-- PROBLEM DESCRIPTION --
Repeat exactly the lines below that lie between the line with "Islamic Dietary Laws (934, 1757)" and the line with "gelatin (948, 1442)", counting both of those lines as part of the answer.

* * * * * * * * *

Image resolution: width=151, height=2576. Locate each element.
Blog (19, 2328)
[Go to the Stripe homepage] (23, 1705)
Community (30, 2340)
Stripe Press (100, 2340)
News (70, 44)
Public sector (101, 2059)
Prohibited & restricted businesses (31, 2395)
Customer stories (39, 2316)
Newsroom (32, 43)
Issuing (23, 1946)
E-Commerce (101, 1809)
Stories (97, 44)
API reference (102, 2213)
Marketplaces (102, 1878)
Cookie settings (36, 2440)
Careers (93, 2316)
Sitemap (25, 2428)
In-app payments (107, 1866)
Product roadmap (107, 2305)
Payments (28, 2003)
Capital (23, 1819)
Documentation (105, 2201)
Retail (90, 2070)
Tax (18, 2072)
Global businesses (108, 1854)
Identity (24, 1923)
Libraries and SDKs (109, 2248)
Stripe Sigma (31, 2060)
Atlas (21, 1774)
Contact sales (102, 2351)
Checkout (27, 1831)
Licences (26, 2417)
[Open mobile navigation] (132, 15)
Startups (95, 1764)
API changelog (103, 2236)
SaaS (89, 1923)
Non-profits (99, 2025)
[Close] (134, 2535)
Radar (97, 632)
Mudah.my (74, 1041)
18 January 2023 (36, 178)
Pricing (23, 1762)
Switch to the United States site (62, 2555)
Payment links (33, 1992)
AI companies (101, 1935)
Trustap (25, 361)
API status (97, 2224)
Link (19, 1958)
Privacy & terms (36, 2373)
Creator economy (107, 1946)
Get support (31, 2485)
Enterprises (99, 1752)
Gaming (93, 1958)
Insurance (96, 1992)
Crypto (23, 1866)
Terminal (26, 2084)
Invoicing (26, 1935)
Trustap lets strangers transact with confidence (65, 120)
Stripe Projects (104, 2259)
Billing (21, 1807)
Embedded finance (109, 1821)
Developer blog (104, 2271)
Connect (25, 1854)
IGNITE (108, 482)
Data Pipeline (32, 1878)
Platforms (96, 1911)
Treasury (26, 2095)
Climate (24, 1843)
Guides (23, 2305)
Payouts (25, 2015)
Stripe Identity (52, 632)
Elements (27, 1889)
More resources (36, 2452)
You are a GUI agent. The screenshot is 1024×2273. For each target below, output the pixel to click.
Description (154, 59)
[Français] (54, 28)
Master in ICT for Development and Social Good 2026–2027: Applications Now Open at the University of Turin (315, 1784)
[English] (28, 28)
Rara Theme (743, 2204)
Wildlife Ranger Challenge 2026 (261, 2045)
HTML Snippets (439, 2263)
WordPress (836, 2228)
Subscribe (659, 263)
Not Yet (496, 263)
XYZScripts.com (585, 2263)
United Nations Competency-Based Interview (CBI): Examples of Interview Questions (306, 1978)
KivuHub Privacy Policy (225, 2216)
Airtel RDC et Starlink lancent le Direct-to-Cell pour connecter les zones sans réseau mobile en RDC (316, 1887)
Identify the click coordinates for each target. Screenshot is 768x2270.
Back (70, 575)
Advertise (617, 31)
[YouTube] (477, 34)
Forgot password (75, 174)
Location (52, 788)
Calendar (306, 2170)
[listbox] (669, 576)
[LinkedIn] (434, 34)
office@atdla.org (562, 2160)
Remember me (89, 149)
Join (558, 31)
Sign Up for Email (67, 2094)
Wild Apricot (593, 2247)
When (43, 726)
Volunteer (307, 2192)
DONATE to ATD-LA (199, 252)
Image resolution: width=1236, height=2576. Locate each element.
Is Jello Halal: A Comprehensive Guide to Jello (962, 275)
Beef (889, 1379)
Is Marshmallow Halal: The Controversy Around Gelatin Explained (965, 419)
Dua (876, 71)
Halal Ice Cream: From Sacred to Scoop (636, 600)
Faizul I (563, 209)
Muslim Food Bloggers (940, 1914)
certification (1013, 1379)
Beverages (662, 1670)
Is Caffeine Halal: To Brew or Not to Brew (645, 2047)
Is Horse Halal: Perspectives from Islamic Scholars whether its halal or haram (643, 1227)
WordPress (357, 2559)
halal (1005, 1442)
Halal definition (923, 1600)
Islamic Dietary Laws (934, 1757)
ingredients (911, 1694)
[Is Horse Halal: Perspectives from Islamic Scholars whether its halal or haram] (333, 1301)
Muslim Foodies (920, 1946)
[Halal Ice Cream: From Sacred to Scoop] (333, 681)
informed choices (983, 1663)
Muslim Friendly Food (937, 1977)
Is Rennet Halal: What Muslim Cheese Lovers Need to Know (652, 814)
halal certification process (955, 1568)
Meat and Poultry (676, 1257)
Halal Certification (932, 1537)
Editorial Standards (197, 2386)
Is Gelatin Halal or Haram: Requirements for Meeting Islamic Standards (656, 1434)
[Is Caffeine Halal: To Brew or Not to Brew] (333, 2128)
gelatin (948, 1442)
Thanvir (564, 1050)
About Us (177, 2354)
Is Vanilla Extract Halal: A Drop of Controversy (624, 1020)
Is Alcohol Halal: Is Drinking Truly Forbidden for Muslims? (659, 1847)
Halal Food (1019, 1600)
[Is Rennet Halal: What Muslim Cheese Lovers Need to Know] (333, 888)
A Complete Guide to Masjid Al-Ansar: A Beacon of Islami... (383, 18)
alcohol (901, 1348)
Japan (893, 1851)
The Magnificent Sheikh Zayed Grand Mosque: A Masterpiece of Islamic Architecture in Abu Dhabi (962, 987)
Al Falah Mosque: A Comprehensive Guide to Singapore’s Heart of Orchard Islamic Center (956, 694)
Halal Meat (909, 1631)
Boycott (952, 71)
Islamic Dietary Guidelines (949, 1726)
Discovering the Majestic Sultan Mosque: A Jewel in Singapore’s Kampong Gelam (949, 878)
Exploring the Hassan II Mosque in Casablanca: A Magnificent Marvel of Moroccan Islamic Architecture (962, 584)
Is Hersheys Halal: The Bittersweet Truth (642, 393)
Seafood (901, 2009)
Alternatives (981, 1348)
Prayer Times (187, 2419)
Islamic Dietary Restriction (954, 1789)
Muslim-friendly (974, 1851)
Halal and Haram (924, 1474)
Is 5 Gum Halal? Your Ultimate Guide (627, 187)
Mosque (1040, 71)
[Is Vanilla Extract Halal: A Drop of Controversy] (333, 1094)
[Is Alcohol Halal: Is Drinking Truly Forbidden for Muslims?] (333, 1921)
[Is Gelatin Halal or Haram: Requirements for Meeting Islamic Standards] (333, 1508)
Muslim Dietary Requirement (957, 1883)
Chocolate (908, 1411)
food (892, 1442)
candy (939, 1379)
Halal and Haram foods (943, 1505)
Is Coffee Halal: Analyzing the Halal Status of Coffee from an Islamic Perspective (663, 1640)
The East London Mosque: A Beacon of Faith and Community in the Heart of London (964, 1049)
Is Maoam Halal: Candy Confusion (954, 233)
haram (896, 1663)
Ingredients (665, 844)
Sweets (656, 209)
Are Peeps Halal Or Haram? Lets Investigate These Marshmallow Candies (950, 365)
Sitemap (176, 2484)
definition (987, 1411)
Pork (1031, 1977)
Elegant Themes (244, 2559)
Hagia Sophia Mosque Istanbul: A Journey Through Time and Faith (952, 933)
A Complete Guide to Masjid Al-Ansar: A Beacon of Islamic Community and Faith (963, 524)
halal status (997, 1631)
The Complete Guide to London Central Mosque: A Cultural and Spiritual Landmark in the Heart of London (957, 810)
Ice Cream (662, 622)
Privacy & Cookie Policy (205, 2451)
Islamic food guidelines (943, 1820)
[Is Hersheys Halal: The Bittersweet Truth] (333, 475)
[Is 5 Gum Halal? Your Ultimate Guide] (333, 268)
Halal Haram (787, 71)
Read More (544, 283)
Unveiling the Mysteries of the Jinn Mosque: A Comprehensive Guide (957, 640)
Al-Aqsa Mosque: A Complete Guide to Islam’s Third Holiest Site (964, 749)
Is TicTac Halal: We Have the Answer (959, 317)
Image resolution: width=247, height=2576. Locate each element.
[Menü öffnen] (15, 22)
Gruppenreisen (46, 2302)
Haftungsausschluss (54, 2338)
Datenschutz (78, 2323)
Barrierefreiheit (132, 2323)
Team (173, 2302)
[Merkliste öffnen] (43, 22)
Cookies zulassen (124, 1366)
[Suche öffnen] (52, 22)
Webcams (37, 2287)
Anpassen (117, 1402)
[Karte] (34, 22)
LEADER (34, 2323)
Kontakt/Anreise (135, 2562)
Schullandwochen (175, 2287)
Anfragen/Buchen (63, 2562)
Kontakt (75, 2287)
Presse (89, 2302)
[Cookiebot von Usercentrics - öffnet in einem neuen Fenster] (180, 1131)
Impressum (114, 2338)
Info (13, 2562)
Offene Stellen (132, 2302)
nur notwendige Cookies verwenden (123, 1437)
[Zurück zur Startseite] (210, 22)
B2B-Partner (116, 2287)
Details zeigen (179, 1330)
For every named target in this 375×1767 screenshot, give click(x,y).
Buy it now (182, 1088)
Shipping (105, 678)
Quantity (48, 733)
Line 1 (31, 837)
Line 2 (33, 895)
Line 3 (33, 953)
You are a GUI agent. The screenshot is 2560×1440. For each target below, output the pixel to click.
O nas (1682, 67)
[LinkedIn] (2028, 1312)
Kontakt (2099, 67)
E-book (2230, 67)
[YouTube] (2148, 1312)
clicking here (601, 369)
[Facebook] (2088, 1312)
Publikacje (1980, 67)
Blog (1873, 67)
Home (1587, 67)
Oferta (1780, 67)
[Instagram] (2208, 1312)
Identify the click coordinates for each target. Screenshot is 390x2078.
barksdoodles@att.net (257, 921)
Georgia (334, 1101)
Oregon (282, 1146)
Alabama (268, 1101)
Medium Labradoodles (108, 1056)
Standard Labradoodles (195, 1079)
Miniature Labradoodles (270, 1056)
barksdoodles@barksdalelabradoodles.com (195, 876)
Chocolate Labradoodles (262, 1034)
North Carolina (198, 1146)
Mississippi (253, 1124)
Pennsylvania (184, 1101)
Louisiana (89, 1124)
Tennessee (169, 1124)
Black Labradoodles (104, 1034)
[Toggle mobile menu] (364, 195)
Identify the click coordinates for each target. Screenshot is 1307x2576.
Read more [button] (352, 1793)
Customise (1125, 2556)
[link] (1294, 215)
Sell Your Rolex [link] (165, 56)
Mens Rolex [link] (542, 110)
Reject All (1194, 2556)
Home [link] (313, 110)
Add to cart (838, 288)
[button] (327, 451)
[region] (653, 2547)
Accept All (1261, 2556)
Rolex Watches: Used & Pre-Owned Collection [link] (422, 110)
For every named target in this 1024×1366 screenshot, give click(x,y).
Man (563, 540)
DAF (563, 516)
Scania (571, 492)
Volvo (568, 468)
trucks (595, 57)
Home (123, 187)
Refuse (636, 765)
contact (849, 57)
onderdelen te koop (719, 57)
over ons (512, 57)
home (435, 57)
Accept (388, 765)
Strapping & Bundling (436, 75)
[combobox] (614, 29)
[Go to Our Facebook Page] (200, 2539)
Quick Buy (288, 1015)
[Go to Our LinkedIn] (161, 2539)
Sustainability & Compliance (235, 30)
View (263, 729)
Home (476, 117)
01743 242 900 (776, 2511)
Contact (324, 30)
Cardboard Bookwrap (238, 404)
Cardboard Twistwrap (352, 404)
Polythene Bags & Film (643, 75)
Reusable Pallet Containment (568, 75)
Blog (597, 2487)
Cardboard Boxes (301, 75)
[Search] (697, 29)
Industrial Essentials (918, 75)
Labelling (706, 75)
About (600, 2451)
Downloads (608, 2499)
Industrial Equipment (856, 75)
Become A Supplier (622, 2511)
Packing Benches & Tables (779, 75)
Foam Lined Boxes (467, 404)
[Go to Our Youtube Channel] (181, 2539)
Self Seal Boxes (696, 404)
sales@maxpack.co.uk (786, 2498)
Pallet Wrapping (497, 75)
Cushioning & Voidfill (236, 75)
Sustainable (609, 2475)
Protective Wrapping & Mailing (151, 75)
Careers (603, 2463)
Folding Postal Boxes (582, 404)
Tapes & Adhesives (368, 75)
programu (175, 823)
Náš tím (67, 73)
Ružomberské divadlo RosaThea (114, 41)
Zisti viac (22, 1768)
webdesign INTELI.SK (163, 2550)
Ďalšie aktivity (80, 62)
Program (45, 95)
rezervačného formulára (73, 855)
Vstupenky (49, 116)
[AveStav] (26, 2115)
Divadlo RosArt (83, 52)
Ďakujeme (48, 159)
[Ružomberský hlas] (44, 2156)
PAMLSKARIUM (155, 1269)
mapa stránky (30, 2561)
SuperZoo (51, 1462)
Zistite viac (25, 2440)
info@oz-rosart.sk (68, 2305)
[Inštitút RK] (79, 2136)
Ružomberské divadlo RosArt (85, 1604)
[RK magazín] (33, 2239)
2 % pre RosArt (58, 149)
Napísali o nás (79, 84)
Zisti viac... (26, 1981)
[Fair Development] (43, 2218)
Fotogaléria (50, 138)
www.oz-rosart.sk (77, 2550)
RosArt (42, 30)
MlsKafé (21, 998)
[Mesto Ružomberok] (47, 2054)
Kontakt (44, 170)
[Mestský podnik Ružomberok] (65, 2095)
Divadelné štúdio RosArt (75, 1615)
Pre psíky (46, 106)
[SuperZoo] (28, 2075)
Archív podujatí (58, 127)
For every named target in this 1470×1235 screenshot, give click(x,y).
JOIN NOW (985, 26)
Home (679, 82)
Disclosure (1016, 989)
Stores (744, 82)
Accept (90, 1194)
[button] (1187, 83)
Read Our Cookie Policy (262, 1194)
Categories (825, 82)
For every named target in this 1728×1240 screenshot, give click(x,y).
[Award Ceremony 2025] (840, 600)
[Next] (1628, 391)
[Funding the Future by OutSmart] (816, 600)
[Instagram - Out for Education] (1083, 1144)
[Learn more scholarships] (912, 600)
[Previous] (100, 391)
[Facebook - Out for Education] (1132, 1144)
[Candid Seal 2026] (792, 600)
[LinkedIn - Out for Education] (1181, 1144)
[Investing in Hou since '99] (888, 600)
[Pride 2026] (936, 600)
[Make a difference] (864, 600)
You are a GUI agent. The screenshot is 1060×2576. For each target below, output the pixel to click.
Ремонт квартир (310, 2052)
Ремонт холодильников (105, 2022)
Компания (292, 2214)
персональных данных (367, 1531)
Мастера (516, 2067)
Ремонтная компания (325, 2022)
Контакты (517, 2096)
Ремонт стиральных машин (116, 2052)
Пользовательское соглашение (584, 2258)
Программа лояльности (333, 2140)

* * * * * * * * *

-- EXPECTED ANSWER --
Islamic Dietary Laws (934, 1757)
ingredients (911, 1694)
[Is Horse Halal: Perspectives from Islamic Scholars whether its halal or haram] (333, 1301)
Muslim Foodies (920, 1946)
[Halal Ice Cream: From Sacred to Scoop] (333, 681)
informed choices (983, 1663)
Muslim Friendly Food (937, 1977)
Is Rennet Halal: What Muslim Cheese Lovers Need to Know (652, 814)
halal certification process (955, 1568)
Meat and Poultry (676, 1257)
Halal Certification (932, 1537)
Editorial Standards (197, 2386)
Is Gelatin Halal or Haram: Requirements for Meeting Islamic Standards (656, 1434)
[Is Caffeine Halal: To Brew or Not to Brew] (333, 2128)
gelatin (948, 1442)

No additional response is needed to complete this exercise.